Breathing space for Greece

Image source, AFP

Image caption, German Finance Minister Wolfgang Schaeuble is seen here at a conference last week
  • Author, Gavin Hewitt
  • Role, Europe editor

Greek Prime Minister Antonis Samaras has declared a "new day" for his troubled country. He believes that on Monday night in Brussels he won a much better deal than he could have hoped for when he came into office a few months back.

Firstly, the possibility of Greece leaving the euro in the short term is off the table. In all but name it had been since August when German Chancellor Angela Merkel decided to stick with Greece.

With a German election due next year, she was not prepared to countenance the uncertainty of a Greek exit.

Now Greece will start receiving more than 40bn euros (拢32bn; $51bn) in loans as part of its bailout deal signed earlier in the year. Without this funding, the country had faced bankruptcy.

The money will be in instalments and more than 23bn euros will go towards re-capitalising the Greek banks.

That has proved the easy part of the deal. Greece was judged to have been "serious about its reforms".

The much trickier question was whether Greece was on a sustainable path. The target had been for Greece to reduce its debt to GDP ratio to 120% by 2020.

No one really believed that was possible. Greece's debt is currently about 180% of national output and rising.

It was the IMF which introduced a note of reality.

IMF lead

Under its own rules, it cannot continue supporting a programme unless there is reasonable chance established targets will be met.

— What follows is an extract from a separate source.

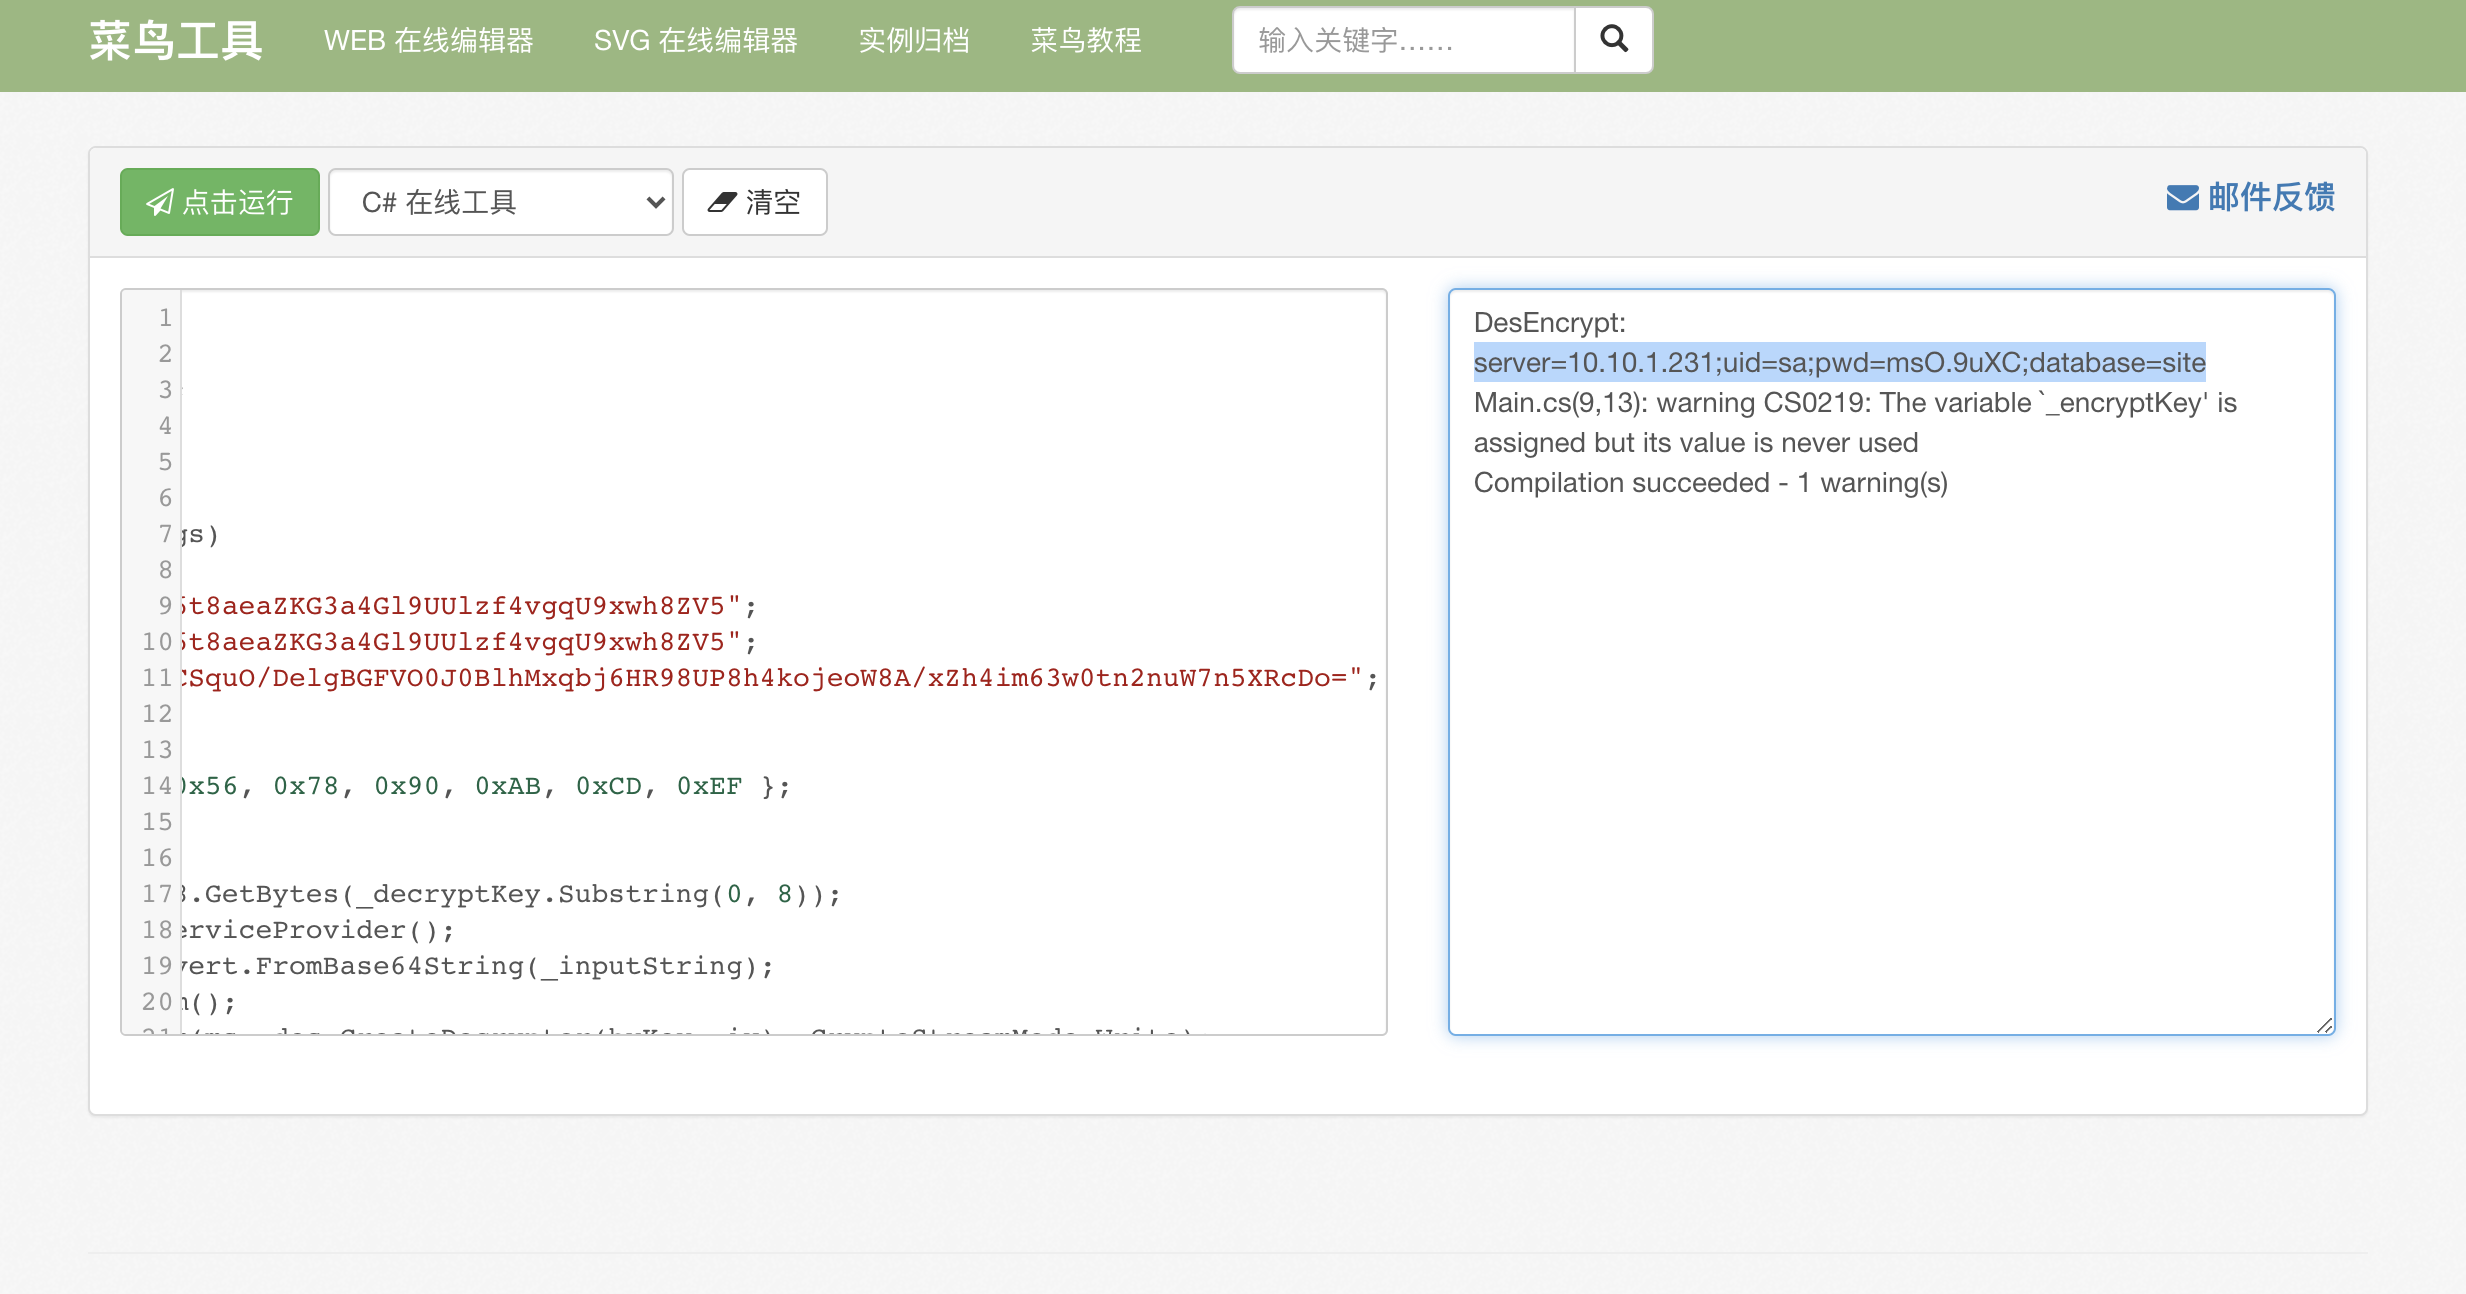Open WEB 在线编辑器 menu item
The height and width of the screenshot is (1294, 2466).
click(428, 41)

In the case of Greece, the IMF did not believe that was possible. The head of the IMF, Christine Lagarde, essentially said to Europe's finance ministers that Greece's debt had to be reduced and some of it written off.

Image source, Reuters

Image caption, IMF chief Christine Lagarde argued the Greek debt had to be reduced

So there is now agreement to reduce Greek debt by 40bn euros. The interest rates on its loans will be cut and the repayment dates extended.

The central banks will forego profits on their holdings of Greek debt. The new target will be for Greek debt to be 124% of its GDP by 2020.

The IMF says, however, that much more will have to be done. It believes that eurozone governments will have to take a hair cut and accept a write-down on their loans.

That would have involved politicians having, for the first time, to tell their tax-payers that they would not get all their money back on their loans to Greece.

The German government was not prepared to countenance that ahead of an election.

However, German Finance Minister Wolfgang Schaeuble accepted that, later down the road, there could be debt relief if Greece completed its adjustment programme and no longer needed new loans.

And that is the big question: will this deal remove uncertainty over Greece's future and allow for confidence and investors to return?

Breathing space

Greece has had to sign up to a raft of new austerity measures. Some of them will not kick in until 2013/2014. They will further reduce demand in an economy that has shrunk 25% in five years.

Most of the forecasts have been wrong when it comes to Greece.

They have consistently under-estimated the impact of austerity on the real economy. It could still be that, in a couple of years, the economy has deteriorated further with the social fabric disintegrating.

Then - after the German elections - the big questions will have to be faced: should a substantial chunk of Greek debt be written off? Should the country get a third bailout? Will Europe tire of its Greek odyssey?

Greece has been granted another breathing space. There will be no "Grexit" - no Greek exit. The markets should like that.